■ Task
Which lines of the records below contain the word "arrow"? Copy each of them out.

Collected data:

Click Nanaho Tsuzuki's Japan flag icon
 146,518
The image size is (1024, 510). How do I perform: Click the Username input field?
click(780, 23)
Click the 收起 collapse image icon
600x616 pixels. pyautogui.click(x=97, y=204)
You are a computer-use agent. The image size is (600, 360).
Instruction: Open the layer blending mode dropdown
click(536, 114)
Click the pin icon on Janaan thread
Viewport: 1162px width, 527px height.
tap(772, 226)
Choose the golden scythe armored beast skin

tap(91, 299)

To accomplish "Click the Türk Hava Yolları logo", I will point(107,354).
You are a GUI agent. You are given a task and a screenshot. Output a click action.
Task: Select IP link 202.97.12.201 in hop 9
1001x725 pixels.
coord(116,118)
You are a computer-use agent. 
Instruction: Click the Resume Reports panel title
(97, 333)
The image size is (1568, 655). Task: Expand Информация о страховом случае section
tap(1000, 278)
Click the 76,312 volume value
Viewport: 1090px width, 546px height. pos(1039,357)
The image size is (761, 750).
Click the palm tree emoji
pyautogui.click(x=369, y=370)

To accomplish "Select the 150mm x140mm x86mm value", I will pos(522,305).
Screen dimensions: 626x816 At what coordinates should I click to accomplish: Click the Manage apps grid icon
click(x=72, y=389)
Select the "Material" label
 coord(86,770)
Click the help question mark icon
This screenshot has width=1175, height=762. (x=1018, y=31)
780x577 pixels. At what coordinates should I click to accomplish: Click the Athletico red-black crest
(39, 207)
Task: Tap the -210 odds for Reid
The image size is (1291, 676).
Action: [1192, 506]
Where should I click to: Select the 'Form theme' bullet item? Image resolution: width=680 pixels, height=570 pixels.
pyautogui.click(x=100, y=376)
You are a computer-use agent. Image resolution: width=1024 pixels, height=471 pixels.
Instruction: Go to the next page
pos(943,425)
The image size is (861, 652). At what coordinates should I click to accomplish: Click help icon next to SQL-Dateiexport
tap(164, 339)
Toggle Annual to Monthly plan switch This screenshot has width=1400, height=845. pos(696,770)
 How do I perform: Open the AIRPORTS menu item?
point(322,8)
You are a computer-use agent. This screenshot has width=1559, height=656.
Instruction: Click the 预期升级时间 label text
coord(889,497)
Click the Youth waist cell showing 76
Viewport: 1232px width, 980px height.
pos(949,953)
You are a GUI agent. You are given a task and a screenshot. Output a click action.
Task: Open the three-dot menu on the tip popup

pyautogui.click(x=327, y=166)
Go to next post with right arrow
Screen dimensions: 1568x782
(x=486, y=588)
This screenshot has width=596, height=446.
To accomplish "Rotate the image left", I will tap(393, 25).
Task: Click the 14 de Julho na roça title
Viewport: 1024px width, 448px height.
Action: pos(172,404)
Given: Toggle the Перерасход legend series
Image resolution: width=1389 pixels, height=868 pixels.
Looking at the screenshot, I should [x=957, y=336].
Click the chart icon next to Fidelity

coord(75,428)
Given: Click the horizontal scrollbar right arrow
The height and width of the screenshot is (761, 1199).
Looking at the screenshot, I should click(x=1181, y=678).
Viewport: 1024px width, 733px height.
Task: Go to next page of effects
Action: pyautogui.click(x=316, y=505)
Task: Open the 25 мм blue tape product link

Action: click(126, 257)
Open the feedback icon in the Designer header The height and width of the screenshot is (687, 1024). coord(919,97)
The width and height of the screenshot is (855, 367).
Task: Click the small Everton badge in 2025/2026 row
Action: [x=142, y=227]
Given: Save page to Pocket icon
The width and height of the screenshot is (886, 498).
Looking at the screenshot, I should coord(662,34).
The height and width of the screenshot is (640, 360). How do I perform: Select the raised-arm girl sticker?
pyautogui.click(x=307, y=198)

■ Answer box
Go to next post with right arrow
Given: Click the horizontal scrollbar right arrow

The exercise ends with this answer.